What came to mind was a story I’d heard from Louis L'Amour’s daughter, whom I worked with for a time. This was a man who wrote and published 89 novels, 14 short-story collections, and two full-length works of nonfiction). His daughter’s memories of him were of a man always working. The images she relayed were of him at his typewriter, never distracted, always deep in his work. He was a present dad when he wasn’t working (which wasn’t often), but he was not to be interrupted at his desk—and he wrote and wrote and wrote and wrote.
I thought about him last night when Julie pondered whether the men in the audience related to being able to access themselves in the company of the needs of others. In my book, Write On, Sisters!, I wrote about conditioning as a powerful force in the lives of women writers. We are conditioned to care for others. We are conditioned to put the needs of others before our own. We are conditioned to manage the home front, even if we work (the famous double-bind). Conditioning becomes expectations which become solidified roles.
Last night was a reminder of the ways in which that force of conditioning pulses, but also how we can overcome it when we assert our needs. Julie finally said her dad: I can’t write at home. She finally came to terms with the reality that she could not access herself in the company of the needs of others. She’d long been beating herself up for this even as she took the steps to allow herself to get away to write. I probably brought myself close to an ulcer with my first book, writing when my son was a baby, always feeling like I should be anywhere else but working on my book. Only in hindsight am I so much gentler on myself. This is where time is a blessing, and why to march forward with our creative pursuits, no matter how incremental, and even when it’s hard.
I love to ask writers about how they make time to write, especially if you’re a person who suffers from BSOS, especially if you’re a person who struggles to access yourself, especially if you’ve ever felt selfish or guilty for prioritizing your writing. What strategies or pep talks or belief systems work or have worked for you? I hope you’ll share.
Thank you! I don't know any woman writer who isn't constantly having to juggle her devotion to everything else plus writing. The thing is, it's internal---our need to take care of those we love, and our homes and our pets and the groceries, and the school events, and the soccer games, etc. Women care about all those things, and yet there is something so precious about the writing process---a relationship you have with yourself, something you want to say that comes from deep within, or a cast of characters you've invented and a story that takes you into a world only you inhabit. It's compelling and satisfying, but in order to make your writing compete with that, you have to believe in its intrinsic value to you.

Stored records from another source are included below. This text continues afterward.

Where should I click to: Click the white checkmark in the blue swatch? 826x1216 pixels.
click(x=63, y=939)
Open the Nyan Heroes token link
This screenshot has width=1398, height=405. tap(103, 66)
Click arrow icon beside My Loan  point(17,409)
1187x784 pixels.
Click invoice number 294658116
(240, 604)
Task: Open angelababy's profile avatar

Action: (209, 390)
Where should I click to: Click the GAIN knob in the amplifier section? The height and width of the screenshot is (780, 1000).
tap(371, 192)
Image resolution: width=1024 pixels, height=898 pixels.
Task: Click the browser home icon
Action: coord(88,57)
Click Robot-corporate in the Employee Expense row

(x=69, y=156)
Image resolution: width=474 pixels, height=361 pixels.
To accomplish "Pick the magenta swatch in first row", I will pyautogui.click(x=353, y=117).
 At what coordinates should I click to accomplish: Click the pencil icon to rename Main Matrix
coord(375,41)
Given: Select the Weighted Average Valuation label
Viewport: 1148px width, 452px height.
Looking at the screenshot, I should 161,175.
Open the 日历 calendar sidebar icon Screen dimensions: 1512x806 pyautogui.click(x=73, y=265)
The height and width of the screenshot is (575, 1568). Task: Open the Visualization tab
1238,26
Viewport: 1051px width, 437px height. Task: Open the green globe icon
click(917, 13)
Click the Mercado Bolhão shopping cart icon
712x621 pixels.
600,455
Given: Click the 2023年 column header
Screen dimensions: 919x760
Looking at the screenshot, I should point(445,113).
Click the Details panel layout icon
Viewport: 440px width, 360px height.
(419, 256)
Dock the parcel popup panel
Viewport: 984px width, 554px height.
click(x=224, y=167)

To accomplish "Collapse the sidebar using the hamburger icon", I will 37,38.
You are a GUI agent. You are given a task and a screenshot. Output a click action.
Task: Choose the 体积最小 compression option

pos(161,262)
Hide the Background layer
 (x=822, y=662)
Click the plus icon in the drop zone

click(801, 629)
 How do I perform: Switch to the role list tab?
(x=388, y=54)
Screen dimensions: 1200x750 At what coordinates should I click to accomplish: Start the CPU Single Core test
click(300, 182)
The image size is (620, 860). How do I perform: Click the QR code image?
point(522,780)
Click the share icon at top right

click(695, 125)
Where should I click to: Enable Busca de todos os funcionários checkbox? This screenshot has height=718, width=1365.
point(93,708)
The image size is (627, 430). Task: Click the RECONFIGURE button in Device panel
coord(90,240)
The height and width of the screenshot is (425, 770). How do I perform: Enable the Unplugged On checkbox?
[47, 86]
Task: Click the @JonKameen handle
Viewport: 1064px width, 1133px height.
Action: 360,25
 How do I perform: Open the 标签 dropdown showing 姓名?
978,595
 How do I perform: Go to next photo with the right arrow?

Sometimes just closing my door doesn't work, because I find that inspiration often comes at odd times---when I've just read a snippet of something in a book or magazine, when I've heard a song, or even in the middle of the night when something wakes me. A precious line or paragraph may come to me that way, and I have to be able to capture it or it's gone. Having a regimented writing time doesn't take that into account. So I find my Notes function on my phone is my best friend in that way. I can dictate or tap out a paragraph and it will hold it for me until I can shut the door and block out everything else. Sometimes late at night I scroll through my notes, and am surprised by them, have forgotten them, and when I read them I think, "Oh...That's good..." But as you said, Brooke, it's an ongoing battle...thanks for writing this!
OMG. I so needed this. I don't have a solution right now but just reading someone who shares that need to be alone to write, gave me such relief. I am not just making excuses. I am not weird. This is real. I am really responding to something honest and real in me and about me. Thank you.